Page text:
####

# My friends LOVED these!



## mmg (May 17, 2011)

I knitted these up for some of my girlfriends & they just about fell over with delight when they put them on!http://rewindknits.wordpress.com/2010/01/18/pattern-convertable-center-row-lace-headband-neck-warmer/


----------



## Stitchtogether (Jan 22, 2012)

I just had someone ask for something like this. Thank you


----------



## mmg (May 17, 2011)

They re quite easy to whip up! I had a hard time with the YO P but once I figured out what that meant it was easy sailing!


Stitchtogether said:


> I just had someone ask for something like this. Thank you


----------



## mmg (May 17, 2011)

Oh & it's fun to find buttons!


Stitchtogether said:


> I just had someone ask for something like this. Thank you


----------



## vershi (Nov 25, 2012)

I just get a blank page!!! Forget I said that its now come up.


----------



## LilyRose (Mar 9, 2012)

vershi said:


> I just get a blank page!!! Forget I said that its now come up.


Haha, the exact same thing happened to me!


----------



## bichon (Mar 26, 2011)

Nice Thanks for sharing.


----------



## tatter (Apr 10, 2011)

Thank you, what a unique pattern.


----------



## Lori Putz (Jul 13, 2011)

We were at a workshop a few months ago a college kid was wearing one. Promptly a group of staff members asked me how long to make them one and started calling out color. I am just going to tell them they have to provide the yarn and the button and then we'll talk! LOL


----------



## purl2diva (Feb 25, 2011)

I have made this as well and everyone loves it.

####

Written task a: List the usernames of everyone who posted in the knitting thread, each name once.
The knitting thread and the records that follow it are unrelated to each other.

Data for this task:
####

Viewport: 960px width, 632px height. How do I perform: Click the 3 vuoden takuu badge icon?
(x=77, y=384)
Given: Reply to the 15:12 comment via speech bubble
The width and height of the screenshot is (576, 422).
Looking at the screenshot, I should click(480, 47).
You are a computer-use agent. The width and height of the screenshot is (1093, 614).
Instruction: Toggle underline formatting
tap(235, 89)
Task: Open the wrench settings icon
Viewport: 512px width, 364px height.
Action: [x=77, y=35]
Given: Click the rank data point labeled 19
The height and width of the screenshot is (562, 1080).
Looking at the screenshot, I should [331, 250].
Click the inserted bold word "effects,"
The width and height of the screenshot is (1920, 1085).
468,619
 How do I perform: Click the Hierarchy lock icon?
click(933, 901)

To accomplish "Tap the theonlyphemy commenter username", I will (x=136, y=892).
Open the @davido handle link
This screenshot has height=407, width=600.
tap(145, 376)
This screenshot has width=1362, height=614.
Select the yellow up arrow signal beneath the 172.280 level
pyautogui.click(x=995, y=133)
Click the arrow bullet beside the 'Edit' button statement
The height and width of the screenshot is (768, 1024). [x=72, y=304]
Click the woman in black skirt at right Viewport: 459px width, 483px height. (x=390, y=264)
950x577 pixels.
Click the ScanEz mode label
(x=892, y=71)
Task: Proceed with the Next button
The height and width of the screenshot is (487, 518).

####

Written task b: Copy everything in the records from the first line down to the line containing "tap(145, 376)", with both of those lines included.

Correct response a: mmg, Stitchtogether, vershi, LilyRose, bichon, tatter, Lori Putz, purl2diva

Correct response b:
Viewport: 960px width, 632px height. How do I perform: Click the 3 vuoden takuu badge icon?
(x=77, y=384)
Given: Reply to the 15:12 comment via speech bubble
The width and height of the screenshot is (576, 422).
Looking at the screenshot, I should click(480, 47).
You are a computer-use agent. The width and height of the screenshot is (1093, 614).
Instruction: Toggle underline formatting
tap(235, 89)
Task: Open the wrench settings icon
Viewport: 512px width, 364px height.
Action: [x=77, y=35]
Given: Click the rank data point labeled 19
The height and width of the screenshot is (562, 1080).
Looking at the screenshot, I should [331, 250].
Click the inserted bold word "effects,"
The width and height of the screenshot is (1920, 1085).
468,619
 How do I perform: Click the Hierarchy lock icon?
click(933, 901)

To accomplish "Tap the theonlyphemy commenter username", I will (x=136, y=892).
Open the @davido handle link
This screenshot has height=407, width=600.
tap(145, 376)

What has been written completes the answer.